REQUIREMENTS
Echo the lines that begin with the one containing "Point to the name" and end with the one containing "coord(294,113)", both included, without changing anything.

────────────────────────────────────────

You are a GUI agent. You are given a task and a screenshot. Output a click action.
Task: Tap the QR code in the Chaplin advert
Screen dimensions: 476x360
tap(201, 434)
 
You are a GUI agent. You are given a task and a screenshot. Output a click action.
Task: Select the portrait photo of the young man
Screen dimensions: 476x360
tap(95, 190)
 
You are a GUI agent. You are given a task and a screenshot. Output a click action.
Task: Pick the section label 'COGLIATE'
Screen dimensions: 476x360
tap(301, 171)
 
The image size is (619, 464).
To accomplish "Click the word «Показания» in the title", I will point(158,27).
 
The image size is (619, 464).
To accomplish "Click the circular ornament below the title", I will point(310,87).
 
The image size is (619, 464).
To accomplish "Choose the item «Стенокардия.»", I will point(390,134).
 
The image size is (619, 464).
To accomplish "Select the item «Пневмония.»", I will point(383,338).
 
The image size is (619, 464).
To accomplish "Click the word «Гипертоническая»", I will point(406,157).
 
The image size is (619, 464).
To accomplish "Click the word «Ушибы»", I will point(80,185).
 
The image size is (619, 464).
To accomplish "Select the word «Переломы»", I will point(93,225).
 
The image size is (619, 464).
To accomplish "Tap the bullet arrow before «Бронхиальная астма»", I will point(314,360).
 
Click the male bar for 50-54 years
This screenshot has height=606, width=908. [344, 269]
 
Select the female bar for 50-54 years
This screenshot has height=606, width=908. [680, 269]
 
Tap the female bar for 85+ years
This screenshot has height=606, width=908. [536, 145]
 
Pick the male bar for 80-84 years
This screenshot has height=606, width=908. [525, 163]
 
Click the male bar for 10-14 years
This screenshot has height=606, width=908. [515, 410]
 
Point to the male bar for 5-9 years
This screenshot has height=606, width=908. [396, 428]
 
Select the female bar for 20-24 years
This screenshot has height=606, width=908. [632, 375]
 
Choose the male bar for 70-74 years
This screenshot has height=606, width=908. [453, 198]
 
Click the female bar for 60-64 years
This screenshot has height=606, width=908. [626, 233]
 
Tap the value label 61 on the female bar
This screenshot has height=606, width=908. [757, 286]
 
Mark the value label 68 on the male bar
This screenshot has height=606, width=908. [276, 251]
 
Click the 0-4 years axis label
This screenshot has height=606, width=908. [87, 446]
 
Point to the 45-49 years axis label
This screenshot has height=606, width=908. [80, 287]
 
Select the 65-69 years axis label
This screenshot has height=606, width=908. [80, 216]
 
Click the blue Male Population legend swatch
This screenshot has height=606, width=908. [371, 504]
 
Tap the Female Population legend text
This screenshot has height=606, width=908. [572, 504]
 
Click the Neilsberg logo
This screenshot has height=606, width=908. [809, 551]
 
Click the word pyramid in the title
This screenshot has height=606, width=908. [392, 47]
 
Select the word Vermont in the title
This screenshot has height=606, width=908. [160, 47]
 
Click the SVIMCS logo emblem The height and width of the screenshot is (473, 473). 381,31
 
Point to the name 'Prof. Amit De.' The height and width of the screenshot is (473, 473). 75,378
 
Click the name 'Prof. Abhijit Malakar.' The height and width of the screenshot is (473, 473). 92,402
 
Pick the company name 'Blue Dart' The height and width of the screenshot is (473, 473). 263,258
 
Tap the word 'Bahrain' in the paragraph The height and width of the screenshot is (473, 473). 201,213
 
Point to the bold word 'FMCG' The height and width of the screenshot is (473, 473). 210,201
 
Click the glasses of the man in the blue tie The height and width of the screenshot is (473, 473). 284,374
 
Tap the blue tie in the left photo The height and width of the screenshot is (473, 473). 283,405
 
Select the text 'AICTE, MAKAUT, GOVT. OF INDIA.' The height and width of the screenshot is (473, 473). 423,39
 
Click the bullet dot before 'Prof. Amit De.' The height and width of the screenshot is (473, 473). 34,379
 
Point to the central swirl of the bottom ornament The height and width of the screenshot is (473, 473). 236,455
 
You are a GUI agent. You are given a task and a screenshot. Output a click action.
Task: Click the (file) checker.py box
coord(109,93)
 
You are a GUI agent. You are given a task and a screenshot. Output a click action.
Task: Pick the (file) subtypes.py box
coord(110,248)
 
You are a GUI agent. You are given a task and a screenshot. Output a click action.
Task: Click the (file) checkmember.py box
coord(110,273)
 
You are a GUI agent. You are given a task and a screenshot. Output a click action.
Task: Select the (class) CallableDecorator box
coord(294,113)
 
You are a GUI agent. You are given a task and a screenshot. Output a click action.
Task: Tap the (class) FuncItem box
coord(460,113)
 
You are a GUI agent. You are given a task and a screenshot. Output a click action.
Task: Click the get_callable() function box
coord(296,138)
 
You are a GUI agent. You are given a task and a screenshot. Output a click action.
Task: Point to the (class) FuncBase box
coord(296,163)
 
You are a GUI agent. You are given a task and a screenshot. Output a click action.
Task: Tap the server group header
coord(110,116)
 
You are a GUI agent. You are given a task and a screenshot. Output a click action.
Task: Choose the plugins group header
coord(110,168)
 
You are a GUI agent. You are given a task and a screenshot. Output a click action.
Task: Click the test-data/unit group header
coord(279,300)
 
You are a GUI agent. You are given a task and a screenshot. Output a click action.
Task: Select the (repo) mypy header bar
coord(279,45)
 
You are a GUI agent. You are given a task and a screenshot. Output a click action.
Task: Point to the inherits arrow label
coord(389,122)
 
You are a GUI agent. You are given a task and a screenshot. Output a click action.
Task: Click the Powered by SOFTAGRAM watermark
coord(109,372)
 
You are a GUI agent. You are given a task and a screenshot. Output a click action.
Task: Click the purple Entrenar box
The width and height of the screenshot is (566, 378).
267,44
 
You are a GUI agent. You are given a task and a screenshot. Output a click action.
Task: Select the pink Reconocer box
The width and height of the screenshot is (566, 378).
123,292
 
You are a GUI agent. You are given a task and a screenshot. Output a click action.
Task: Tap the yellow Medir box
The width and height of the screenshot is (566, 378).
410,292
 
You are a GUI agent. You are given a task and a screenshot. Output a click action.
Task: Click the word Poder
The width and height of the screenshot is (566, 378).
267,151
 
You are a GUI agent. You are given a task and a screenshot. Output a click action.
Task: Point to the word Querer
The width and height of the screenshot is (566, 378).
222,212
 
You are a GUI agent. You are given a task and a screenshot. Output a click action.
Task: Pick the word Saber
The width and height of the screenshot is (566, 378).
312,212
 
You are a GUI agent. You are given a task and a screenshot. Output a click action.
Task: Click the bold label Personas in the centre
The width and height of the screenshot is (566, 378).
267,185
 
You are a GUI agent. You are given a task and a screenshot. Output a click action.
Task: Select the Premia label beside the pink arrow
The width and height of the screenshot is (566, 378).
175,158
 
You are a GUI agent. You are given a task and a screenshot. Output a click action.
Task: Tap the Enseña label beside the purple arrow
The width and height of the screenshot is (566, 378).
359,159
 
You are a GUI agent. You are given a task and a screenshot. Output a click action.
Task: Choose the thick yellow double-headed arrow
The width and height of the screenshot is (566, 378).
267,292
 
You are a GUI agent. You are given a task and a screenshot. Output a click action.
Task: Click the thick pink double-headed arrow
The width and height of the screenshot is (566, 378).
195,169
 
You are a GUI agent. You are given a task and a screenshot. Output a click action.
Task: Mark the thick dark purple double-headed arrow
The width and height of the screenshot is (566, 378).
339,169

────────────────────────────────────────

SOLUTION FOR THIS EXERCISE
Point to the name 'Prof. Amit De.' The height and width of the screenshot is (473, 473). 75,378
 
Click the name 'Prof. Abhijit Malakar.' The height and width of the screenshot is (473, 473). 92,402
 
Pick the company name 'Blue Dart' The height and width of the screenshot is (473, 473). 263,258
 
Tap the word 'Bahrain' in the paragraph The height and width of the screenshot is (473, 473). 201,213
 
Point to the bold word 'FMCG' The height and width of the screenshot is (473, 473). 210,201
 
Click the glasses of the man in the blue tie The height and width of the screenshot is (473, 473). 284,374
 
Tap the blue tie in the left photo The height and width of the screenshot is (473, 473). 283,405
 
Select the text 'AICTE, MAKAUT, GOVT. OF INDIA.' The height and width of the screenshot is (473, 473). 423,39
 
Click the bullet dot before 'Prof. Amit De.' The height and width of the screenshot is (473, 473). 34,379
 
Point to the central swirl of the bottom ornament The height and width of the screenshot is (473, 473). 236,455
 
You are a GUI agent. You are given a task and a screenshot. Output a click action.
Task: Click the (file) checker.py box
coord(109,93)
 
You are a GUI agent. You are given a task and a screenshot. Output a click action.
Task: Pick the (file) subtypes.py box
coord(110,248)
 
You are a GUI agent. You are given a task and a screenshot. Output a click action.
Task: Click the (file) checkmember.py box
coord(110,273)
 
You are a GUI agent. You are given a task and a screenshot. Output a click action.
Task: Select the (class) CallableDecorator box
coord(294,113)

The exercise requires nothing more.